# WHAT THE TASK REQUIRES:
Reproduce verbatim the lines from the one containing "Open 全国公共资源交易平台网上CA办理指南 article" through the end of the items below, including both the first and last lines.

─── PROVIDED INFORMATION ───

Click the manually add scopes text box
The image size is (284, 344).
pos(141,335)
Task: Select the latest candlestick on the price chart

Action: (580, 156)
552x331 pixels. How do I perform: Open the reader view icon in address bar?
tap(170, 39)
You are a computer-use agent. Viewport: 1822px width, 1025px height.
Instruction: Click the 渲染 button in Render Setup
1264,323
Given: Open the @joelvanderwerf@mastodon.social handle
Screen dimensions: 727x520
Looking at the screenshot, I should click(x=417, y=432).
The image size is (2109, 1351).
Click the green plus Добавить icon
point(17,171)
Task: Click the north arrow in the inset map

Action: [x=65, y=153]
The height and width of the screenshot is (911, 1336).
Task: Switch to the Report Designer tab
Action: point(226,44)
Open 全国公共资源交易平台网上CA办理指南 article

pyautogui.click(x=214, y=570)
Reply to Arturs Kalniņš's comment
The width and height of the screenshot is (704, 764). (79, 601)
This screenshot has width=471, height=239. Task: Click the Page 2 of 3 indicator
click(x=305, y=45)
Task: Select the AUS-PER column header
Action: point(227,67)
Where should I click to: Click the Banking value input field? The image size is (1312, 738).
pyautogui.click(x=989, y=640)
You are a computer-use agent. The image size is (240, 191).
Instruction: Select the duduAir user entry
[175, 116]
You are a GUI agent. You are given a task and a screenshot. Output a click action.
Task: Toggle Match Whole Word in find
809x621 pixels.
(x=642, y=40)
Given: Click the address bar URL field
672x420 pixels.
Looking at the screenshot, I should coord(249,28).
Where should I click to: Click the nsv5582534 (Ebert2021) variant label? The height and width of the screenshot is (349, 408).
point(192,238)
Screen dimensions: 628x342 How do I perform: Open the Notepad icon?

───

# FULL OUTPUT:
Open 全国公共资源交易平台网上CA办理指南 article

pyautogui.click(x=214, y=570)
Reply to Arturs Kalniņš's comment
The width and height of the screenshot is (704, 764). (79, 601)
This screenshot has width=471, height=239. Task: Click the Page 2 of 3 indicator
click(x=305, y=45)
Task: Select the AUS-PER column header
Action: point(227,67)
Where should I click to: Click the Banking value input field? The image size is (1312, 738).
pyautogui.click(x=989, y=640)
You are a computer-use agent. The image size is (240, 191).
Instruction: Select the duduAir user entry
[175, 116]
You are a GUI agent. You are given a task and a screenshot. Output a click action.
Task: Toggle Match Whole Word in find
809x621 pixels.
(x=642, y=40)
Given: Click the address bar URL field
672x420 pixels.
Looking at the screenshot, I should coord(249,28).
Where should I click to: Click the nsv5582534 (Ebert2021) variant label? The height and width of the screenshot is (349, 408).
point(192,238)
Screen dimensions: 628x342 How do I perform: Open the Notepad icon?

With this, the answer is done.